Indonesia's Victory Lap on Growth Is Hard to Watch

Outside the Indonesia Stock Exchange (IDX) building in Jakarta.

Photographer: Dimas Ardian/Bloomberg

Indonesia is patting itself on the back for a respectable economic start to the year. But President Prabowo Subianto’s team would be wise not to overdo it. Markets aren’t expressing anywhere near the same comfort with the country’s trajectory.

There’s little room for complacency, let alone self-congratulation. The rupiah is regularly hitting record lows against the dollar. Only muscular intervention by the central bank is getting in the way of a sharper slide than the 3% tumble since the Iran war began. If the economy really was in fine shape, a 24/7 campaign to shore it up wouldn’t be required.

Finance Minister Purbaya Yudhi Sadewa, however, crows that Southeast Asia’s largest economy has clearly broken free from a curse. It expanded 5.6% in the first quarter from a year earlier — faster than expected and the most in three years, according to figures last week. Helped along by record government outlays, the performance is no small feat when you consider that the Iran crisis is constraining growth and pushing inflation higher in most economies. The long malediction, in his view, was the failure of successive administrations to accelerate beyond 5%, a clip that’s been remarkably consistent for most of the years since the 1997-98 Asian Financial Crisis.
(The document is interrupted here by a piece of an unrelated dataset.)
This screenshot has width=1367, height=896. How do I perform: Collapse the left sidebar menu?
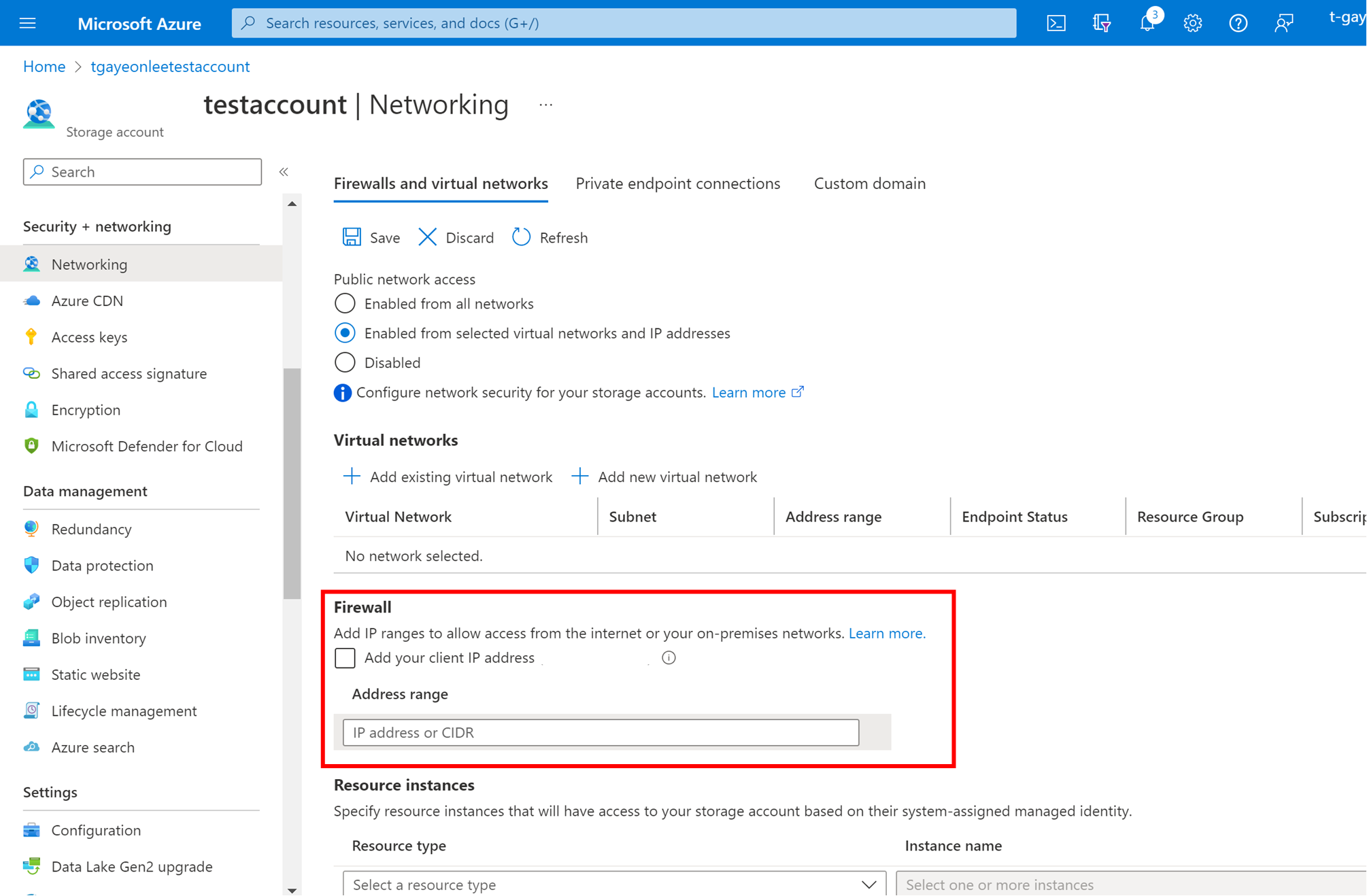point(284,172)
To the cool-eyed, 5.6% for one quarter doesn’t seem a huge breakout, but there’s always the chance of a turning point. No one really thinks the double-digit growth that the archipelago experienced before collapsing into an IMF program and the downfall of longtime dictator Suharto will ever return. Still, if Indonesia was China, people would be recalling the quip from former Premier Li Keqiang, who was asked about the reliability of Beijing’s statistics. GDP is man-made, and only a reference point, he said. Concerns that numbers could be massaged were not allayed.